(Beginning of DATA RECORDS)
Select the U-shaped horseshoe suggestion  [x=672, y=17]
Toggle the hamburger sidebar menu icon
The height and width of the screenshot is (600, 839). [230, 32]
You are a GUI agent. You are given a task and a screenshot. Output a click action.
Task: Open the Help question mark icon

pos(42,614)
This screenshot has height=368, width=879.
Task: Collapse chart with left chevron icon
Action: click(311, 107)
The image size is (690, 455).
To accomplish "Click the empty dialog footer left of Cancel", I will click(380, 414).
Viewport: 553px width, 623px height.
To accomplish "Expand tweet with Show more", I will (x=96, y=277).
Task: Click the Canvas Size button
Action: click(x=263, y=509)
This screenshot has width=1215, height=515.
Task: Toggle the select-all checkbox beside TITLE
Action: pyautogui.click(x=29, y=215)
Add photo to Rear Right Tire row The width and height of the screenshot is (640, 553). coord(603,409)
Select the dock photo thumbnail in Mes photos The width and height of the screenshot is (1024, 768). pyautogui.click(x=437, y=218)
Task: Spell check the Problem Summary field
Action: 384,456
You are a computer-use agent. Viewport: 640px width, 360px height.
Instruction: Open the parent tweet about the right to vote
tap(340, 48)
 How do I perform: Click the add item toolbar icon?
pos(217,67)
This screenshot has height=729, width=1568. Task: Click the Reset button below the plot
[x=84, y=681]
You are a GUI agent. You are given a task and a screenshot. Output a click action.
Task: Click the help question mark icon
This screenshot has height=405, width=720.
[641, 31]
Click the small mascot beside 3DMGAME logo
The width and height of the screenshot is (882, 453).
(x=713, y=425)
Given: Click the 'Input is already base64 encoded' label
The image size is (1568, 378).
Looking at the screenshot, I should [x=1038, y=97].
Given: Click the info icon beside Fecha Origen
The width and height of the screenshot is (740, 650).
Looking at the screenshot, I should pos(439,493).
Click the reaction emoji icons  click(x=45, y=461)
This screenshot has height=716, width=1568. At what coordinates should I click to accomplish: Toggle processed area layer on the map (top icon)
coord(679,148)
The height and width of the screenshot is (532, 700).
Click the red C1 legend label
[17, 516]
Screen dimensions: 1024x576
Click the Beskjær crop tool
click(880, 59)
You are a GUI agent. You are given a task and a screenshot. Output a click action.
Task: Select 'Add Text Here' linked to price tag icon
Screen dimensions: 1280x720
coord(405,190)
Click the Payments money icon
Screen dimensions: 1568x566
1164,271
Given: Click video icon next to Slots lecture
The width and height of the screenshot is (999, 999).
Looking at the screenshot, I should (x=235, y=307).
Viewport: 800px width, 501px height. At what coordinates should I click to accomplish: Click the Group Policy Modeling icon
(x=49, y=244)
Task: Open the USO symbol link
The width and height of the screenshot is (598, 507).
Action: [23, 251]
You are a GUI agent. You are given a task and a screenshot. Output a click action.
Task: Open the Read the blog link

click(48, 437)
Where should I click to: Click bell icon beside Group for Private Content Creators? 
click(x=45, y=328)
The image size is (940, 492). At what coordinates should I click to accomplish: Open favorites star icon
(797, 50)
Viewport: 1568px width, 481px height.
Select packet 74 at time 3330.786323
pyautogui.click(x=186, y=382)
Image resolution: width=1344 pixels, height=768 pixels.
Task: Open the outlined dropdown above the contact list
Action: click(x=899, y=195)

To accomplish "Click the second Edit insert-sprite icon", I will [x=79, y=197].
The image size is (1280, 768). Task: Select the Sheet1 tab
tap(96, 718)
(End of DATA RECORDS)
> TASK ITEM
Each line from the one holding "Task: Open the USO symbol link" down to the end of the records above is to be repeated exactly; no other line belongs in the reply.

> WRITTEN SOLUTION
Task: Open the USO symbol link
The width and height of the screenshot is (598, 507).
Action: [23, 251]
You are a GUI agent. You are given a task and a screenshot. Output a click action.
Task: Open the Read the blog link

click(48, 437)
Where should I click to: Click bell icon beside Group for Private Content Creators? 
click(x=45, y=328)
The image size is (940, 492). At what coordinates should I click to accomplish: Open favorites star icon
(797, 50)
Viewport: 1568px width, 481px height.
Select packet 74 at time 3330.786323
pyautogui.click(x=186, y=382)
Image resolution: width=1344 pixels, height=768 pixels.
Task: Open the outlined dropdown above the contact list
Action: click(x=899, y=195)

To accomplish "Click the second Edit insert-sprite icon", I will [x=79, y=197].
The image size is (1280, 768). Task: Select the Sheet1 tab
tap(96, 718)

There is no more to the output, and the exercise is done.